Given task.
Render every line of the material below as a Markdown table with the columns Row and Line. Number the rows in order and leave out blank lines.

Records for this exercise.
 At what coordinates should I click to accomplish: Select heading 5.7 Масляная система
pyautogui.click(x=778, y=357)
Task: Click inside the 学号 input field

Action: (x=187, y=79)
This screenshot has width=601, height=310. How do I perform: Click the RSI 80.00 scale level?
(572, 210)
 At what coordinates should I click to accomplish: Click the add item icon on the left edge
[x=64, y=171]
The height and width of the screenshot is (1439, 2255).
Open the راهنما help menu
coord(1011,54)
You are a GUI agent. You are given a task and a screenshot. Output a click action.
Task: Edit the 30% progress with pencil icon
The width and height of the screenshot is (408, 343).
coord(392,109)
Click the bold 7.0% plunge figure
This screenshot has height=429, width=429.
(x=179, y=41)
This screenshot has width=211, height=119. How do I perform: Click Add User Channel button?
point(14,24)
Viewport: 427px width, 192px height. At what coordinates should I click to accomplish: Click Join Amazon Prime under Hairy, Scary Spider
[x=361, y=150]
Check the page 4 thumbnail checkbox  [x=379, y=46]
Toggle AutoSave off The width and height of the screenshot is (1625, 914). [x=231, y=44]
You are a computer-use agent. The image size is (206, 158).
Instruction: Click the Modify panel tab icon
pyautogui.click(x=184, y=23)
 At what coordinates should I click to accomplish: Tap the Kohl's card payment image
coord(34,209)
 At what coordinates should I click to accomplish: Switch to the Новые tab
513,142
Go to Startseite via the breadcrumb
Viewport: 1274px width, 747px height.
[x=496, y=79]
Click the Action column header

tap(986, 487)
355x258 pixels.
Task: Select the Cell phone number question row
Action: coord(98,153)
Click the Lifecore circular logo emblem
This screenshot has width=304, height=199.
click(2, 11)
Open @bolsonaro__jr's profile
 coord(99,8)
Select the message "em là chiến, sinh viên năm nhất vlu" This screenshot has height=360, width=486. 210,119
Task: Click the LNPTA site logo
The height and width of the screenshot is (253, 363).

Solution to this task.
| Row | Line |
|---|---|
| 1 |  At what coordinates should I click to accomplish: Select heading 5.7 Масляная система |
| 2 | pyautogui.click(x=778, y=357) |
| 3 | Task: Click inside the 学号 input field |
| 4 | Action: (x=187, y=79) |
| 5 | This screenshot has width=601, height=310. How do I perform: Click the RSI 80.00 scale level? |
| 6 | (572, 210) |
| 7 |  At what coordinates should I click to accomplish: Click the add item icon on the left edge |
| 8 | [x=64, y=171] |
| 9 | The height and width of the screenshot is (1439, 2255). |
| 10 | Open the راهنما help menu |
| 11 | coord(1011,54) |
| 12 | You are a GUI agent. You are given a task and a screenshot. Output a click action. |
| 13 | Task: Edit the 30% progress with pencil icon |
| 14 | The width and height of the screenshot is (408, 343). |
| 15 | coord(392,109) |
| 16 | Click the bold 7.0% plunge figure |
| 17 | This screenshot has height=429, width=429. |
| 18 | (x=179, y=41) |
| 19 | This screenshot has width=211, height=119. How do I perform: Click Add User Channel button? |
| 20 | point(14,24) |
| 21 | Viewport: 427px width, 192px height. At what coordinates should I click to accomplish: Click Join Amazon Prime under Hairy, Scary Spider |
| 22 | [x=361, y=150] |
| 23 | Check the page 4 thumbnail checkbox  [x=379, y=46] |
| 24 | Toggle AutoSave off The width and height of the screenshot is (1625, 914). [x=231, y=44] |
| 25 | You are a computer-use agent. The image size is (206, 158). |
| 26 | Instruction: Click the Modify panel tab icon |
| 27 | pyautogui.click(x=184, y=23) |
| 28 |  At what coordinates should I click to accomplish: Tap the Kohl's card payment image |
| 29 | coord(34,209) |
| 30 |  At what coordinates should I click to accomplish: Switch to the Новые tab |
| 31 | 513,142 |
| 32 | Go to Startseite via the breadcrumb |
| 33 | Viewport: 1274px width, 747px height. |
| 34 | [x=496, y=79] |
| 35 | Click the Action column header |
| 36 | tap(986, 487) |
| 37 | 355x258 pixels. |
| 38 | Task: Select the Cell phone number question row |
| 39 | Action: coord(98,153) |
| 40 | Click the Lifecore circular logo emblem |
| 41 | This screenshot has width=304, height=199. |
| 42 | click(2, 11) |
| 43 | Open @bolsonaro__jr's profile |
| 44 |  coord(99,8) |
| 45 | Select the message "em là chiến, sinh viên năm nhất vlu" This screenshot has height=360, width=486. 210,119 |
| 46 | Task: Click the LNPTA site logo |
| 47 | The height and width of the screenshot is (253, 363). |